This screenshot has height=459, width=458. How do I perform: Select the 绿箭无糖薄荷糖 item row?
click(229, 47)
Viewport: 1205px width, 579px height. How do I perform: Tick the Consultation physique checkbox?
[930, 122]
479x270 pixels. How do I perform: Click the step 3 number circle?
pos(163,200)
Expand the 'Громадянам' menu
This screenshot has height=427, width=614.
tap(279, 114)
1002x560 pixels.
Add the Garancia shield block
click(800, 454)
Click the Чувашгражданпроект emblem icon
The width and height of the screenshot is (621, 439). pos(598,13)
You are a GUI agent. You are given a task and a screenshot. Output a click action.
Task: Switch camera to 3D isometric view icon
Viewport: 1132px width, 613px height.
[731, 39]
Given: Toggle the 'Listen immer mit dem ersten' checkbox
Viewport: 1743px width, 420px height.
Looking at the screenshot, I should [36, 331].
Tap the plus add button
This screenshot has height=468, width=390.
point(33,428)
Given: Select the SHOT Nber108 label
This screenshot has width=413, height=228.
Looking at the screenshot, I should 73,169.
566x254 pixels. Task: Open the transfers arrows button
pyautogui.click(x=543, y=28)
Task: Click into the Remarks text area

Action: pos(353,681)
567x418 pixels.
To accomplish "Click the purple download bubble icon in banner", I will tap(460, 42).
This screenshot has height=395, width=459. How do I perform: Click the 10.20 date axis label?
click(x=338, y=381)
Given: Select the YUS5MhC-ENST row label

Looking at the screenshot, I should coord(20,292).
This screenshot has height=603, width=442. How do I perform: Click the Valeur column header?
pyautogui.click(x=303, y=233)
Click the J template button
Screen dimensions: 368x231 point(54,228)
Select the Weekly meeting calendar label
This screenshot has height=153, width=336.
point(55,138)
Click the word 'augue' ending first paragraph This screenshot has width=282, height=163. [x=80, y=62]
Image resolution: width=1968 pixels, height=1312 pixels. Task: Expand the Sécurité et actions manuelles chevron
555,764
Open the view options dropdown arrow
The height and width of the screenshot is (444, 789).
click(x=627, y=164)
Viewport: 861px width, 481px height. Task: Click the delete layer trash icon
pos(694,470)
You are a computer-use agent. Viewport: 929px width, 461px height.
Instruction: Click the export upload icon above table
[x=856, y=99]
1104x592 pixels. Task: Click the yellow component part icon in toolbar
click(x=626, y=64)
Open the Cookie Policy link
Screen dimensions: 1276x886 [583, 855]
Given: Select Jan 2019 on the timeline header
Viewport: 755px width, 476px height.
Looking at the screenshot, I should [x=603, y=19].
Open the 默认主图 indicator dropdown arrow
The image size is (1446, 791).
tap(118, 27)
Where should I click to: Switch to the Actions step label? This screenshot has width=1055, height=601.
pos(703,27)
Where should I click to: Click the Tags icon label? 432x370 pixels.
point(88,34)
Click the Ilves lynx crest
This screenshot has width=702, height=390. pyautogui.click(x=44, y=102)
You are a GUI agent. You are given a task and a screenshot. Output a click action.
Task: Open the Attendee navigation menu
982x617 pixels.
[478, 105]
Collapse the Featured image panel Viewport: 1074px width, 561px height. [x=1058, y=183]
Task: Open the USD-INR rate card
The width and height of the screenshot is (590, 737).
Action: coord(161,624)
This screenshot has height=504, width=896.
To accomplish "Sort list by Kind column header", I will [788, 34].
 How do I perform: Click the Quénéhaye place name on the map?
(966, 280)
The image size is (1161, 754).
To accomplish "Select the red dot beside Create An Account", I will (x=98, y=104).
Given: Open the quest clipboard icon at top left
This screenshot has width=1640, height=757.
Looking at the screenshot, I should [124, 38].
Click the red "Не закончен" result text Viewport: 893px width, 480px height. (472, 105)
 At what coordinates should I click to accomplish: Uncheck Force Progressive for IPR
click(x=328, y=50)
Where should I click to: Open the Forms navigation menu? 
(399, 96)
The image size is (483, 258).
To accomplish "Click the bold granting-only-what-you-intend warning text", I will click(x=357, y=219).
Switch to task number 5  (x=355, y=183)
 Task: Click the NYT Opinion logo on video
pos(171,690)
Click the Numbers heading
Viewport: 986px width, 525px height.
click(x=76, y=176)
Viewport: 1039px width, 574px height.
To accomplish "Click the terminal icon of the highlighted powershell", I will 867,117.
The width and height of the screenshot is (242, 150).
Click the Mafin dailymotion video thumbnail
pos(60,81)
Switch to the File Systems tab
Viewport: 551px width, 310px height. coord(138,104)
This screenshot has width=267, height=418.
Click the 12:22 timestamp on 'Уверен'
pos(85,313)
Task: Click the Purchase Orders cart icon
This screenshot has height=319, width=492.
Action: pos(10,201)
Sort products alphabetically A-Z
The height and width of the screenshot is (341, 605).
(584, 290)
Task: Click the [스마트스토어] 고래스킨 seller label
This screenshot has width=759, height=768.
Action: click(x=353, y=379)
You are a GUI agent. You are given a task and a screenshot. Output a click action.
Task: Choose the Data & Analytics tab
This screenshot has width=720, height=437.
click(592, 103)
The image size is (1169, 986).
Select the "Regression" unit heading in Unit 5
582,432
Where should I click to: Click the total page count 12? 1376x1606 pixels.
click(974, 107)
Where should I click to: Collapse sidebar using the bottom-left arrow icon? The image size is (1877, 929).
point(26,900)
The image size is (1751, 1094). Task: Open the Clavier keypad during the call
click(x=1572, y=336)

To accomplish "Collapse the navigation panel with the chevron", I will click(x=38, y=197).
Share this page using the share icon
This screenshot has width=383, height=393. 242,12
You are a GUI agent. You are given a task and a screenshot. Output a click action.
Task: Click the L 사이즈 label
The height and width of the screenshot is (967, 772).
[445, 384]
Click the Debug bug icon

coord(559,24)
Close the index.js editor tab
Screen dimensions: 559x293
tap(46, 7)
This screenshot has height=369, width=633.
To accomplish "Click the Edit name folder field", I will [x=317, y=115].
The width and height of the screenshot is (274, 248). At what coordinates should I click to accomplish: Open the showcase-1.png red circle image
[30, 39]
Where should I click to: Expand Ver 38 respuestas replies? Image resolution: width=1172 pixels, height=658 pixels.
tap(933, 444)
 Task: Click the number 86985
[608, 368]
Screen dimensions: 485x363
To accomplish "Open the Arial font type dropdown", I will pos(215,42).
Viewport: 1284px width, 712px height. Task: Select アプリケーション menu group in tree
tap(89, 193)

====

_Your objective:_ Find and show each line of the listing with the word "will".

_Solution to the exercise:_
To accomplish "Click the purple download bubble icon in banner", I will tap(460, 42).
To accomplish "Sort list by Kind column header", I will [788, 34].
To accomplish "Select the red dot beside Create An Account", I will (x=98, y=104).
To accomplish "Click the bold granting-only-what-you-intend warning text", I will click(x=357, y=219).
To accomplish "Click the terminal icon of the highlighted powershell", I will 867,117.
To accomplish "Collapse the navigation panel with the chevron", I will click(x=38, y=197).
To accomplish "Click the Edit name folder field", I will [x=317, y=115].
To accomplish "Open the Arial font type dropdown", I will pos(215,42).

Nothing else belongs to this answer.